The unemployment rate for February stayed the same as January at three-point-three percent. Iowa Workforce Development director Beth Townsend says there were some ups and downs in the job market.
“Employers shed about 1,100 jobs in February, which ends the streak of job gains that started in November. So that’s not good. And of course, manufacturing overall has lost the most jobs in the last year, with 7,600 lost jobs,” she says. Townsend says on the positive side there was an increase of 500 jobs in manufacturing, primarily in food production and animal processing.
“We saw gains in private industries led by healthcare, which increased 800 jobs in February, which is always a good sign that healthcare and social assistance have grown in the last five months,” she says. “Healthcare is our most critical need for workforce right now. So that’s a good sign and a good trend.” Federal officials always do revision of labor numbers at the start of the year, and that revision included an increase in the number of Iowans in the workforce for January. Townsend says that number also stayed the same in February.
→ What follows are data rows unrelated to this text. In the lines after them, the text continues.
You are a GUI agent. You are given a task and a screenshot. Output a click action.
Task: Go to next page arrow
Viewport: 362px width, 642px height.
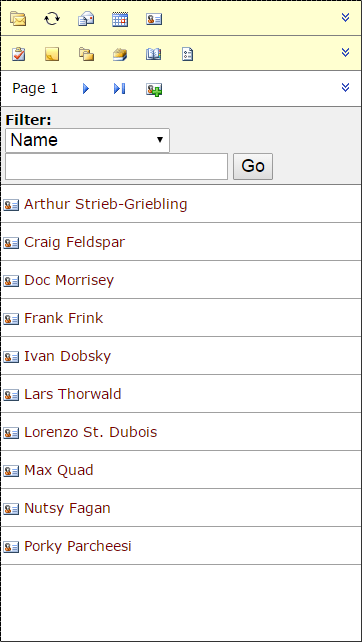[86, 88]
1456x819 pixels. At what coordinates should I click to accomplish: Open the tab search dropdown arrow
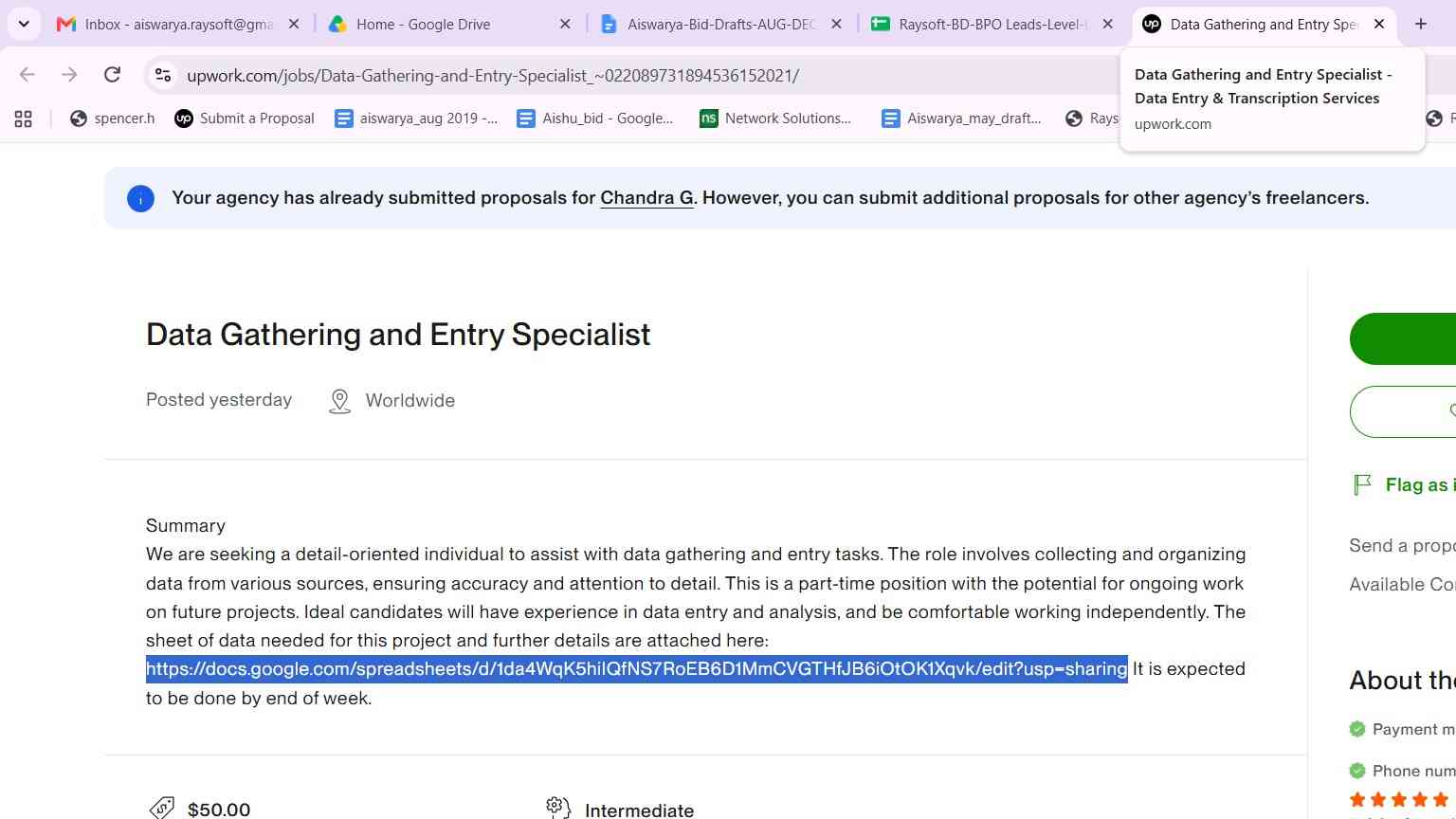point(24,24)
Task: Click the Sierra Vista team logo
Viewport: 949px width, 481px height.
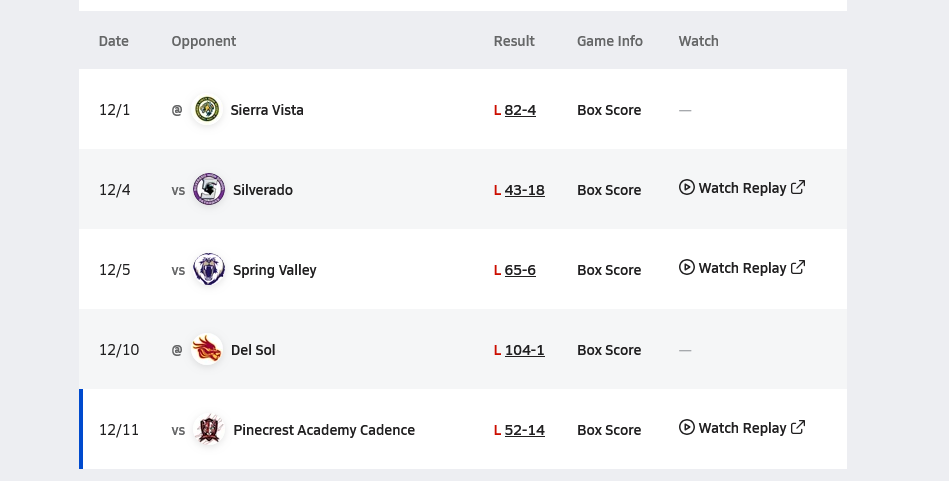Action: coord(207,110)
She says the Iowa labor situation is doing okay right now. “We’ve weathered a tough patch with, like I said, the loss of manufacturing jobs around 7,600 in the last 12 months. That’s quite that’s quite a bit from our largest industry, but it could have been a lot worse than and now hopefully we’re coming out of that, or we’ll get to the other side of that in the next few months,” she says.
The 3.3% unemployment rate in February is up from 2.7% one year ago. The U.S. unemployment rate increased to 4.1% in February.